Prediction intervals with tidymodels, best practices?

What is the best practice for producing prediction intervals (not confidence intervals) for predictions using tidymodels (would prefer genralizable approach or at least across more than just linear regression and use of simulation methods when appropriate).

I read through these: https://github.com/tidymodels/parsnip/search?q=prediction+intervals&type=issues -- but got a little lost as seemed like was rolled into parsnip::predict() but also doesn't seem to have full set of features disucssed by Alex Hayes
Max in initial discussion... I was unclear exactly if this exists somewhere or will exist in the future.

I'm also interested if there are any good tidy tutorials out there on prediction intervals already that use existing tools (e.g. that take advantage of rsample, broom, etc).

(Link to helpful blog that breaks down sources of noise for bootstrapping prediction intervals: https://saattrupdan.github.io/2020-03-01-bootstrap-prediction/ , but code examples are in python).

This question was posted previously on the R4DS Online Learning Community Slack channel: https://rfordatascience.slack.com/archives/C8JSHANJY/p1601014414012500

1 Like

Have you looked at tidypredict?

2 Likes

Thanks for the reply and the link! I did check here but seemed to only be for parametric approach and also seemed to only be for linear models:

(Scrolling to bottom)
image

I would be interested in an example that uses simulation based approach as well as example for non-linear model.

parsnip can produce them for model types that naturally make them.

Otherwise... that paper that it cited in the blog post (and its references) are doable. I would not use the 632 method here since, for some models, the apparent error rate is 0. I would also use 10-fold CV to get the residuals too (instead of re-predicting the training set).

I have some old caret code laying around to do this (only for regression models). However, as the blog shows, you need to do a large number of bootstrap fits of the model to get good coverage and stability.

A long while back I tried this out at my previous job.

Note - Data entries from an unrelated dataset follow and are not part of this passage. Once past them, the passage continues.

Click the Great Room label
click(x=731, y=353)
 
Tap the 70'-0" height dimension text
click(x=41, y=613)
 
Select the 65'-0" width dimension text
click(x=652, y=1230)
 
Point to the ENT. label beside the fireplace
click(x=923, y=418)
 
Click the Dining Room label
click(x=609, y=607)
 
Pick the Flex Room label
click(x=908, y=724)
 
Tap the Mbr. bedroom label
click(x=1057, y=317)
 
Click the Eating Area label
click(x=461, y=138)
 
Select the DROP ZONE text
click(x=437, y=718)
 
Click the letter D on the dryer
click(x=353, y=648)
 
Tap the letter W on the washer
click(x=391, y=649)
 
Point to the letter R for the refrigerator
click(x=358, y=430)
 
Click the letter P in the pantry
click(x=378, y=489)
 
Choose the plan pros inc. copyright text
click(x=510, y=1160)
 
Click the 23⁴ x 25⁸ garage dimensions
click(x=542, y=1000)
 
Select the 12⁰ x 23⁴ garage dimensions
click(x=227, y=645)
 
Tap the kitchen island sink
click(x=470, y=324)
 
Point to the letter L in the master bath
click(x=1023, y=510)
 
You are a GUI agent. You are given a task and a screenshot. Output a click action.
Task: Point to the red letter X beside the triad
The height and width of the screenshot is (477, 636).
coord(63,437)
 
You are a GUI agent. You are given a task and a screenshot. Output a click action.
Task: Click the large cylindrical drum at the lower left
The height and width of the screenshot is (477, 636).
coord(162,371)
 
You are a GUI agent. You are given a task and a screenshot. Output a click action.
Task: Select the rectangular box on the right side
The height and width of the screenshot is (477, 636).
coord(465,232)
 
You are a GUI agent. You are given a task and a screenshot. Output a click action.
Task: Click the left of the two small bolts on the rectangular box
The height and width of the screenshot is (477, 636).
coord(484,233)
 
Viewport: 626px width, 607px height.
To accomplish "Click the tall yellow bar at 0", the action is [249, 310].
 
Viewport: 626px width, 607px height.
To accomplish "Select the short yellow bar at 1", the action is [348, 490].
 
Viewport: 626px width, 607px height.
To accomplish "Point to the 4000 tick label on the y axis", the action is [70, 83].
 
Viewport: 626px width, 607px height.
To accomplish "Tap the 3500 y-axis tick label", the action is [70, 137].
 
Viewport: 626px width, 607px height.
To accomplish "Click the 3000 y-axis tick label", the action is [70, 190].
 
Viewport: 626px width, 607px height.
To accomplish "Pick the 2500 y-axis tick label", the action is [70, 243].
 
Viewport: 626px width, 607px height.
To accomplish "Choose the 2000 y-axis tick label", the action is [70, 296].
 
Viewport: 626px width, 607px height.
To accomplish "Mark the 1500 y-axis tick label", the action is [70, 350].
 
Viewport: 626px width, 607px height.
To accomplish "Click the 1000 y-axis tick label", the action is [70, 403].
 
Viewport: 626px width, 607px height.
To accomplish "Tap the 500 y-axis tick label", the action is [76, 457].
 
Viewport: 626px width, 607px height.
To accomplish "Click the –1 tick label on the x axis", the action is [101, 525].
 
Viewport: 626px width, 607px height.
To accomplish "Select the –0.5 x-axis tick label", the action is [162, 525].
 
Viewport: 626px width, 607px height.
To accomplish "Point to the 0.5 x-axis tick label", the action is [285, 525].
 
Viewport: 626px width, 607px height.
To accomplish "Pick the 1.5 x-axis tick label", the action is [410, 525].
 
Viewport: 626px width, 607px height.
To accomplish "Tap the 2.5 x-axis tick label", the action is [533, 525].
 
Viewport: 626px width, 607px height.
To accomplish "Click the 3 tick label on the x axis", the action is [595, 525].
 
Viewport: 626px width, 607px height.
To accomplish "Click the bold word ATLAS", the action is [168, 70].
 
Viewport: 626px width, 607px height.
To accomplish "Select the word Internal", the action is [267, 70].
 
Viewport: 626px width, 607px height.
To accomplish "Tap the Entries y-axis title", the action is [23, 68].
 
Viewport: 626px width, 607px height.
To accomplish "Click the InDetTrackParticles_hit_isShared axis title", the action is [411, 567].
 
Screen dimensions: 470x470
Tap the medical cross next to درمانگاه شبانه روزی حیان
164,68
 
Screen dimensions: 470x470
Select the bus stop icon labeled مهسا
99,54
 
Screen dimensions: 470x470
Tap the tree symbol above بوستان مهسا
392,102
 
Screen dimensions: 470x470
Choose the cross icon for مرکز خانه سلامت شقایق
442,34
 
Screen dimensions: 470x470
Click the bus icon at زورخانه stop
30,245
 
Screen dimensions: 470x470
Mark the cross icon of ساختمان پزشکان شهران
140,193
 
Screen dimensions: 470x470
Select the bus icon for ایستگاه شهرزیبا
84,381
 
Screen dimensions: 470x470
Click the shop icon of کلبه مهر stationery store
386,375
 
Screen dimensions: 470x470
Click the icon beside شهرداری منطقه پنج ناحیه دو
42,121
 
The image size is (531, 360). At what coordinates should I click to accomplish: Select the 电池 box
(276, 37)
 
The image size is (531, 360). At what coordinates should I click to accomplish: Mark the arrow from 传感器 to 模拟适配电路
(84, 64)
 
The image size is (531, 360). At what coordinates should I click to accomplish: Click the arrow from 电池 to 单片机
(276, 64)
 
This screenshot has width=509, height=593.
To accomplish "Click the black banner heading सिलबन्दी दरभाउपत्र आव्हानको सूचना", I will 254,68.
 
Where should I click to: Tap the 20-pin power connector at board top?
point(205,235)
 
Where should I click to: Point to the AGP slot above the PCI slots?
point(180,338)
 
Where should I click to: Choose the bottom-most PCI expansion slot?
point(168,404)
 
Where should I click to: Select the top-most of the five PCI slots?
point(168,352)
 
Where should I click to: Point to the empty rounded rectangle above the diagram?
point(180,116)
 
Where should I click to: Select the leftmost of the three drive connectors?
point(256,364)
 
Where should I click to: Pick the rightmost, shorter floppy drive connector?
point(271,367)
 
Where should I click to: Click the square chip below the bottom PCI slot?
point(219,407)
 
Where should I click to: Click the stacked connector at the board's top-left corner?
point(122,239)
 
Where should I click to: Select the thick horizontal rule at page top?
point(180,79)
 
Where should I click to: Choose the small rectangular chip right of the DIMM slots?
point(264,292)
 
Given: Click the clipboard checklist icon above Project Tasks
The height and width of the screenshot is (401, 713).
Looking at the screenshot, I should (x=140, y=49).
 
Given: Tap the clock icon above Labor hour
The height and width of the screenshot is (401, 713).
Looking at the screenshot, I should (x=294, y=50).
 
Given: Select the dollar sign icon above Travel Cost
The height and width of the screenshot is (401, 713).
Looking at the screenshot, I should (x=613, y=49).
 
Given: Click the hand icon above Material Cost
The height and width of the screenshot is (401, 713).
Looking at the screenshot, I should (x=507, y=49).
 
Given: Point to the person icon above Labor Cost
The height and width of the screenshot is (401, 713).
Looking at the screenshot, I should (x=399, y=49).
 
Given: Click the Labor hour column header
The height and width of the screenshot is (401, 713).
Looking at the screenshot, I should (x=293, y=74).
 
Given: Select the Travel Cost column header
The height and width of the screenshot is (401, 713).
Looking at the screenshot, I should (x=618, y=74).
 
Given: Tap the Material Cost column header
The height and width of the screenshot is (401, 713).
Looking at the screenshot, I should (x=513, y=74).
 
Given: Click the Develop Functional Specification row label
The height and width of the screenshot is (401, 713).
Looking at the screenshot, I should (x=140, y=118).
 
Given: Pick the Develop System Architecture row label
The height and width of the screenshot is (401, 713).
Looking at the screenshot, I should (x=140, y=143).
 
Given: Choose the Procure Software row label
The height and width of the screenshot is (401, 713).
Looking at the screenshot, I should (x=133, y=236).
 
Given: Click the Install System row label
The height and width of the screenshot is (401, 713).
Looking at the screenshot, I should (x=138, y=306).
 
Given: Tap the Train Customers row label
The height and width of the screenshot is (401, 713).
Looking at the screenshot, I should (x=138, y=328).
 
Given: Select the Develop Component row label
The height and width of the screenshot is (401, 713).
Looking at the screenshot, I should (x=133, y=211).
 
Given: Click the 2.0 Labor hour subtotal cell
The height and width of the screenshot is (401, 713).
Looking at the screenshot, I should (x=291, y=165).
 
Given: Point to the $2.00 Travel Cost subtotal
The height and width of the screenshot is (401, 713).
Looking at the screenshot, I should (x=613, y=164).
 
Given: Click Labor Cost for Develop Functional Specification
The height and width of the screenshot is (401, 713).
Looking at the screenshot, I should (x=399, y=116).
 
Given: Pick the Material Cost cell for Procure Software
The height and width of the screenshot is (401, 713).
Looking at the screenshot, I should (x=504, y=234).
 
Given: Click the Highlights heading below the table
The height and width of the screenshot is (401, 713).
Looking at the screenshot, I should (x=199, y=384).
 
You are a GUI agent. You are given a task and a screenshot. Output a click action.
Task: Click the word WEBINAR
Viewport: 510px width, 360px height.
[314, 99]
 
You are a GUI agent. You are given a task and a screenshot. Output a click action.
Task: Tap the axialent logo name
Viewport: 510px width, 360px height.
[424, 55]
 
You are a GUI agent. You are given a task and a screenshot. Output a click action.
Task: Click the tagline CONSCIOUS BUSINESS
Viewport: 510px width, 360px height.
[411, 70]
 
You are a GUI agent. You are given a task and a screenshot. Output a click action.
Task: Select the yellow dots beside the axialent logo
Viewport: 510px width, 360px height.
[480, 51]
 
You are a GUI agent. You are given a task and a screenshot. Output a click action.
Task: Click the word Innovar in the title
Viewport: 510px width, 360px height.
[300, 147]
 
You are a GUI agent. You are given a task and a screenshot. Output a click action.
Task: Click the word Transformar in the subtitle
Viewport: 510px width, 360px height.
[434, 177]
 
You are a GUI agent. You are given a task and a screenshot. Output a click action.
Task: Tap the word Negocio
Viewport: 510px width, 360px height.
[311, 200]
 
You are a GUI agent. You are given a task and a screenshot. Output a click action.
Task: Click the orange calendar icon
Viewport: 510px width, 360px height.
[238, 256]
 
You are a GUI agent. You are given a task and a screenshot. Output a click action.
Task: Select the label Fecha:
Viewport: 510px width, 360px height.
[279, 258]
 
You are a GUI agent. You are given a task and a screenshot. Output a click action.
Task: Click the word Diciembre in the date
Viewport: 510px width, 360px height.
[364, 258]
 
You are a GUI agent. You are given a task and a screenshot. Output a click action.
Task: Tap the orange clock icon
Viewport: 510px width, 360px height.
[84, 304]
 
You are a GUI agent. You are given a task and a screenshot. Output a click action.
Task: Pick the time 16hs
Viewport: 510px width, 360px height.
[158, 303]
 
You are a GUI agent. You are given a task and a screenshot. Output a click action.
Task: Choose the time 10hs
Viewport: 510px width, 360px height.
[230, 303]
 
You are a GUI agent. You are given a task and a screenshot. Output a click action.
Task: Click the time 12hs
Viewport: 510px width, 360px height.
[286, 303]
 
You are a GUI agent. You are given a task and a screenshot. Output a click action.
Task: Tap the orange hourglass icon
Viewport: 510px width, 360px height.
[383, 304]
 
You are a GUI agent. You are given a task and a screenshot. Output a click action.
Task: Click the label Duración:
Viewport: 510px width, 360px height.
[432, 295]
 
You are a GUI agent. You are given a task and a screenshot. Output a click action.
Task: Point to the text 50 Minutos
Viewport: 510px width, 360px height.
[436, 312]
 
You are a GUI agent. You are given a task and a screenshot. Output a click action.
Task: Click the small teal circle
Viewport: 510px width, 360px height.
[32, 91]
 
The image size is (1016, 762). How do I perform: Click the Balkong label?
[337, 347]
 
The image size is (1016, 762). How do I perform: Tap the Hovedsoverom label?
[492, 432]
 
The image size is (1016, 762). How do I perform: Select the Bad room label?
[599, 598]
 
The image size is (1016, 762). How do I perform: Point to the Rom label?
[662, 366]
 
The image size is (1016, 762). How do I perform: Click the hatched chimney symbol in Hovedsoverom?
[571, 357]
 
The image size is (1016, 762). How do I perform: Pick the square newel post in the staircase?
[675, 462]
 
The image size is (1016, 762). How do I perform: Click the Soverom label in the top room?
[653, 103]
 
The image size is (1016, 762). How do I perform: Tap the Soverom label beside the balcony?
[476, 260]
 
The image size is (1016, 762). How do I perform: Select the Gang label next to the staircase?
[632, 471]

There were some issues about the generality of the resampling approach. Imagine a CART tree fit. Outside of the data range, the predictions are flat on either side of the distribution of x and intervals can be really misleading there.

I've got a lot going on currently but I'll try to create a gist that does some of this with rsample and parsnip. I won't support it so use it at your own risk. I'll give a link here if/when I have that working.

6 Likes

Thank you!

parsnip can produce them for model types that naturally make them

I am assuming below is a way to check which parsnip supported models naturally make prediction intervals:

library(tidyverse)

envir <- parsnip::get_model_env()

ls(envir) %>% 
  tibble(name = .) %>% 
  filter(str_detect(name, "_predict")) %>% 
  mutate(prediction_modules  = map(name, parsnip::get_from_env)) %>% 
  unnest(prediction_modules) %>% 
  filter(str_detect(type, "pred_int"))
#> # A tibble: 3 x 5
#>   name                 engine mode           type     value           
#>   <chr>                <chr>  <chr>          <chr>    <list>          
#> 1 linear_reg_predict   lm     regression     pred_int <named list [4]>
#> 2 linear_reg_predict   stan   regression     pred_int <named list [4]>
#> 3 logistic_reg_predict stan   classification pred_int <named list [4]>

Created on 2020-09-29 by the reprex package (v0.3.0)

Code above is slightly modified from this github comment.

1 Like

Yes, that works fine.

I have managed to get a bootstrap working for logistic fits if you are interested.

1 Like

Yes, please share link.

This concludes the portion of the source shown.